- **DATA FOR THE TASK**

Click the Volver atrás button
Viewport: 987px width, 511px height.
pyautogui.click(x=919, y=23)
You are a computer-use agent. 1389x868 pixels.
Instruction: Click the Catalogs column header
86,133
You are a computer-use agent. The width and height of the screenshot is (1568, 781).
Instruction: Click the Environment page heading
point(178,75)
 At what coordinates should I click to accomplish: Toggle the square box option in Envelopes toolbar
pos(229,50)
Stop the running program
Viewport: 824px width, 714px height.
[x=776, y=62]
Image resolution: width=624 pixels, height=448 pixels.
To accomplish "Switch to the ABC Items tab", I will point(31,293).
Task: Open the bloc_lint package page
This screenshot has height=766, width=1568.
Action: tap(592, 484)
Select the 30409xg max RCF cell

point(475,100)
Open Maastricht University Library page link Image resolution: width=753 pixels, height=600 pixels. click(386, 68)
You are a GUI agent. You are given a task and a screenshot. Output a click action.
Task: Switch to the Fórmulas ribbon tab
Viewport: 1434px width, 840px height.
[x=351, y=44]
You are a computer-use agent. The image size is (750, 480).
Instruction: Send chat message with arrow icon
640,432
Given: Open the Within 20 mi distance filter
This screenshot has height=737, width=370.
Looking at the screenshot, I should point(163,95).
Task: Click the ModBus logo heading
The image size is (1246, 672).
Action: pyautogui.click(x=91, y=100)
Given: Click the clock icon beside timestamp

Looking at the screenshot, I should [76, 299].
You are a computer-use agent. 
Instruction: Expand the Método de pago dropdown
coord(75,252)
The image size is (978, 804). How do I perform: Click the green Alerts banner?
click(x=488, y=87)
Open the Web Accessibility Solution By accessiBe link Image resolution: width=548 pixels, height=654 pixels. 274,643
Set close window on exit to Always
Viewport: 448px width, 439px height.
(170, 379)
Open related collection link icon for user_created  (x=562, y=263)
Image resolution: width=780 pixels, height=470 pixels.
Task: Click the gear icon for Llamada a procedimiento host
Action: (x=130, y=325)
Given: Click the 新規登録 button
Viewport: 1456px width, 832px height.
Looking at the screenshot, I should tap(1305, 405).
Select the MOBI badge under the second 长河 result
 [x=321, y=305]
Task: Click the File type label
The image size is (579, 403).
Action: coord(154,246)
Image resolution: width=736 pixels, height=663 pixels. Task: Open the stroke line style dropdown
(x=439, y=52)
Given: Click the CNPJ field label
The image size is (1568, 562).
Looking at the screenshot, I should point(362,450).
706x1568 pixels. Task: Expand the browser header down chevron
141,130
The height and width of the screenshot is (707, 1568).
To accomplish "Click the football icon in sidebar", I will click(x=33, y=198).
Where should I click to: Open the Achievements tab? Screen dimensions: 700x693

- **WORK TO COMPLETE**
Pick out each line in the rows above that contains the word "Viewport". Matching is case-sensitive.

- **SOLUTION BELOW**
Viewport: 987px width, 511px height.
Viewport: 824px width, 714px height.
Viewport: 1434px width, 840px height.
Viewport: 448px width, 439px height.
Viewport: 1456px width, 832px height.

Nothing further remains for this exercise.